Prompt: Repeat the data exactly. Pictures are not part of the copy.

Listed entries:
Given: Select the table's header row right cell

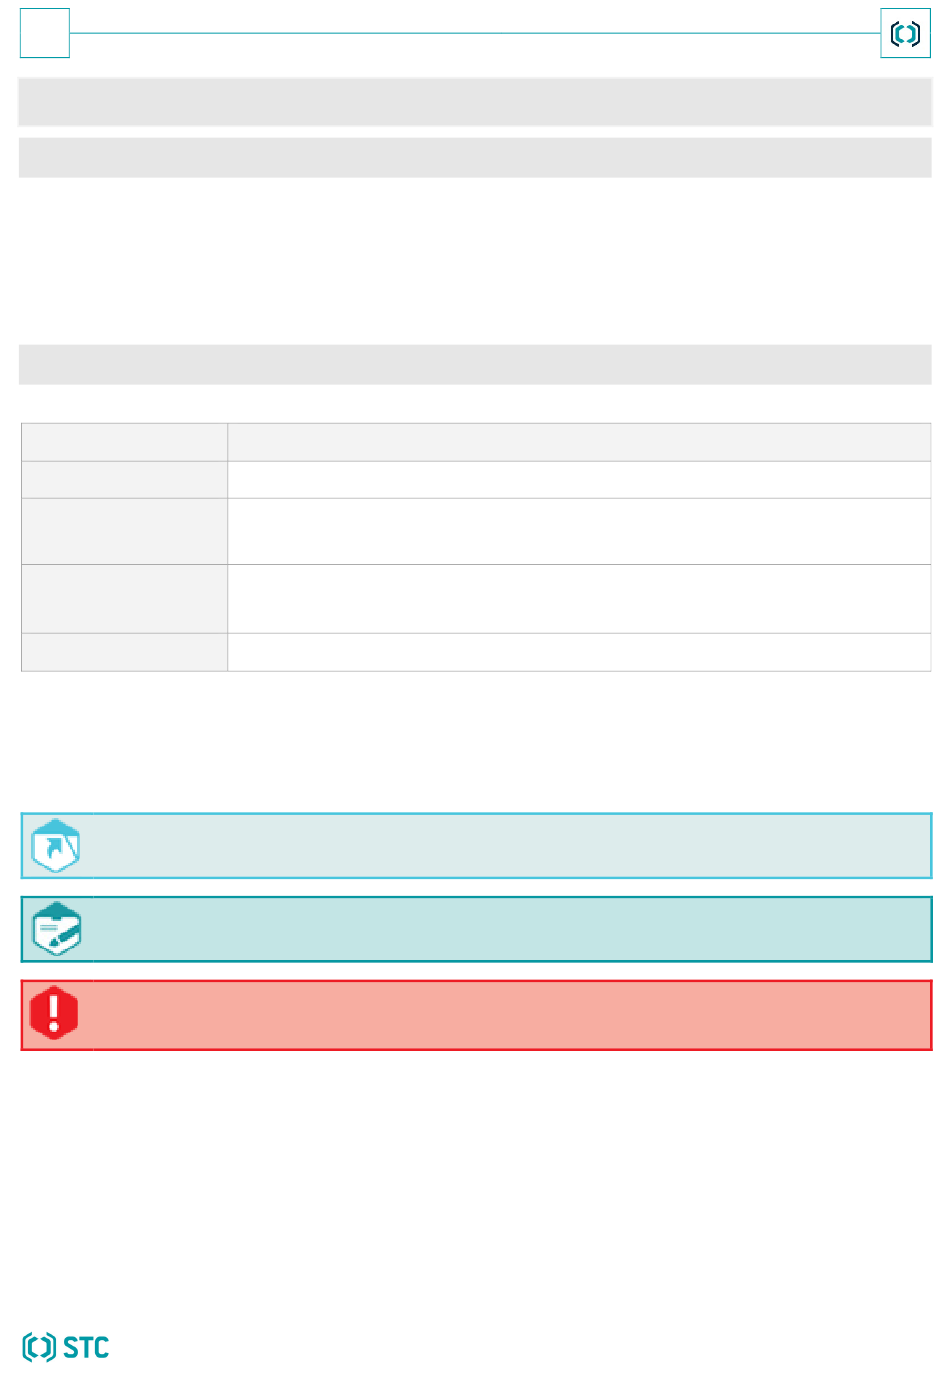Looking at the screenshot, I should pos(579,442).
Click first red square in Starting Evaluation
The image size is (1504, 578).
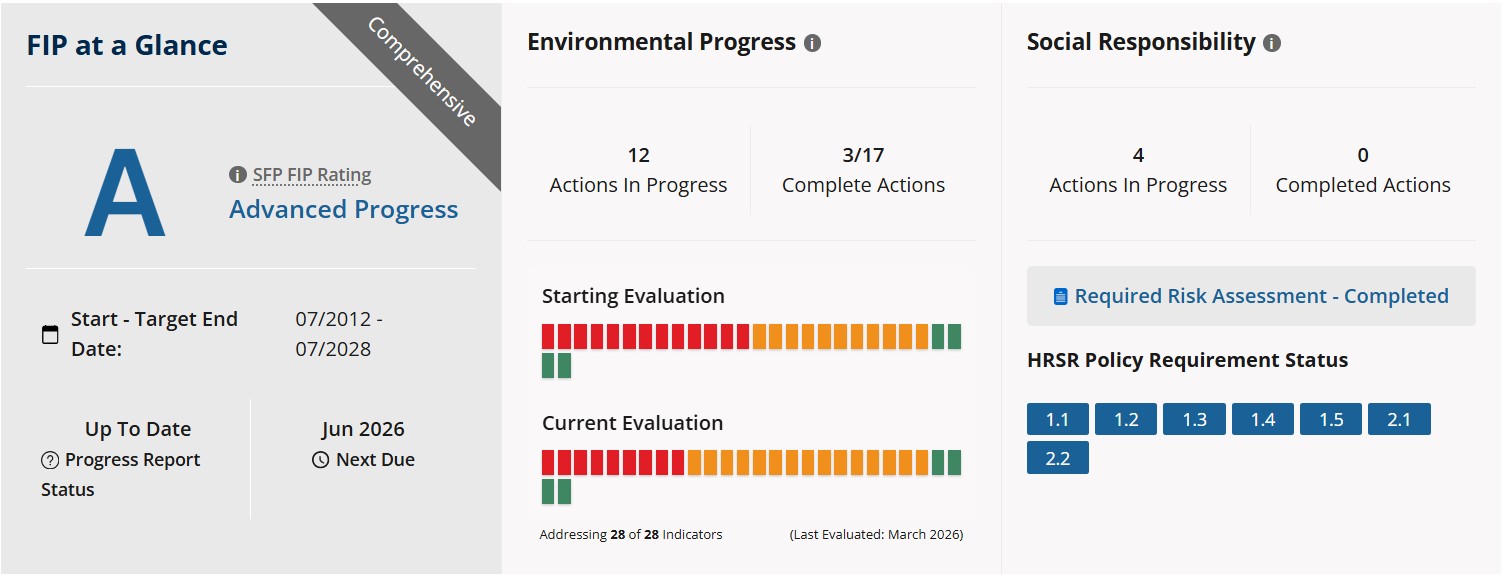[x=548, y=337]
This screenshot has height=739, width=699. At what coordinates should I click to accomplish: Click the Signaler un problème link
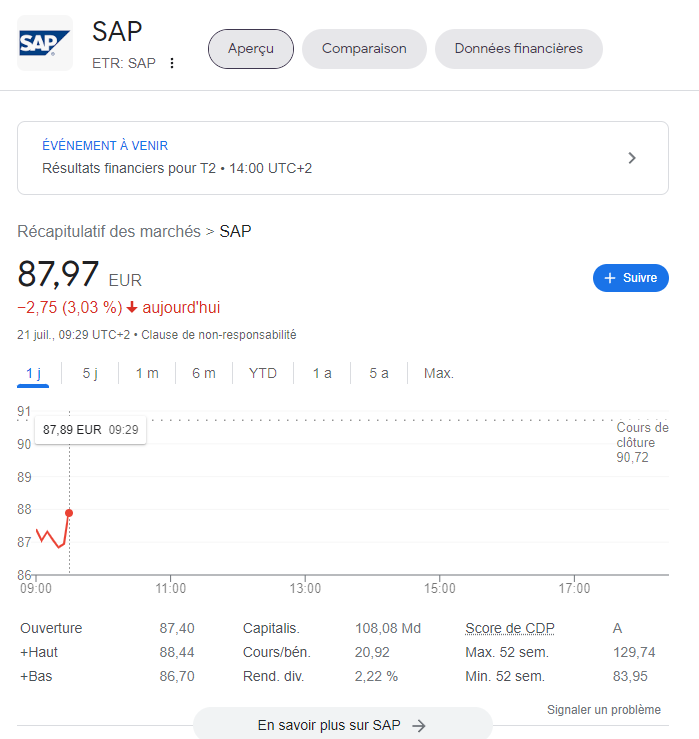pos(603,710)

Response below:
Given: Select the table's header row right cell

Looking at the screenshot, I should pos(579,442).
Click first red square in Starting Evaluation
The image size is (1504, 578).
[x=548, y=337]
This screenshot has height=739, width=699. At what coordinates should I click to accomplish: Click the Signaler un problème link
pos(603,710)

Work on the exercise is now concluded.